DOCUMENT:

↓↓↓

All amounts are in Canadian dollars unless stated otherwise
VANCOUVER, BC, July 11, 2025 /CNW/ - Foran Mining Corporation (TSX: FOM) (OTCQX: FMCXF) ("Foran" or the "Company") is pleased to announce that following the receipt of all requisite shareholder approvals at the special meeting of shareholders held on Thursday, July 10, 2025, it has now closed the second tranche of its previously announced $350 million private placement financing (the "Offering"), for gross proceeds of approximately $54 million (the "Second Tranche Offering"). The first tranche of the Offering (the "First Tranche Offering") closed on May 28, 2025, resulting in gross proceeds of approximately $296 million. Upon closing of the Second Tranche Offering, the aggregate financing of $350 million that was previously announced on May 13, 2025 is now complete.
The Second Tranche Offering involved the issuance of a total of 18,163,758 common shares of the Company (the "Common Shares") at an issue price of $3.00 per Common Share, for gross proceeds of $54,491,274. The net proceeds from the Offering will be used to complete construction at McIlvenna Bay, as well as for advancing exploration at near-mine and regional targets. The Offering remains subject to the final approval of the TSX. The securities issued pursuant to the Second Tranche Offering shall be subject to a four-month plus one day hold period commencing on the date hereof under applicable Canadian securities laws.

↑↑↑

SOURCE EXCERPT:

↓↓↓

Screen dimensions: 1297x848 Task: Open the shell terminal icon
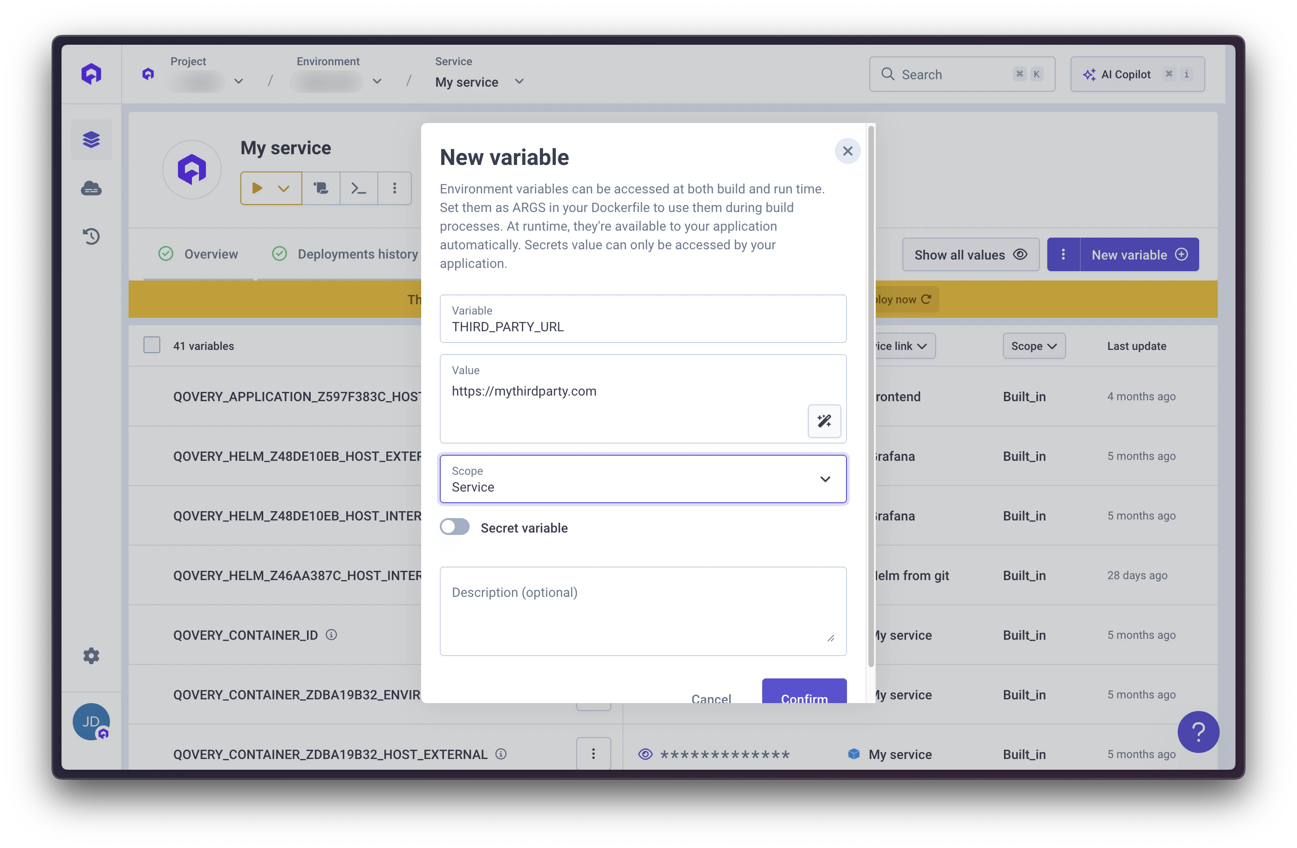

↑↑↑

TASKS AND EXERCISES:
1. In the Foran Mining announcement, answer these:
(a) On what date did the first tranche of the Offering close?
(b) What was the issue price per Common Share in the Second Tranche Offering?
(c) How long is the hold period for securities issued in the Second Tranche Offering?
2. Can you retype the Foran Mining announcement between "All amounts are" and "is now complete.", inclusive?

IN RESPONSE:
1.
(a) May 28, 2025
(b) $3.00
(c) Four months plus one day

2.
All amounts are in Canadian dollars unless stated otherwise
VANCOUVER, BC, July 11, 2025 /CNW/ - Foran Mining Corporation (TSX: FOM) (OTCQX: FMCXF) ("Foran" or the "Company") is pleased to announce that following the receipt of all requisite shareholder approvals at the special meeting of shareholders held on Thursday, July 10, 2025, it has now closed the second tranche of its previously announced $350 million private placement financing (the "Offering"), for gross proceeds of approximately $54 million (the "Second Tranche Offering"). The first tranche of the Offering (the "First Tranche Offering") closed on May 28, 2025, resulting in gross proceeds of approximately $296 million. Upon closing of the Second Tranche Offering, the aggregate financing of $350 million that was previously announced on May 13, 2025 is now complete.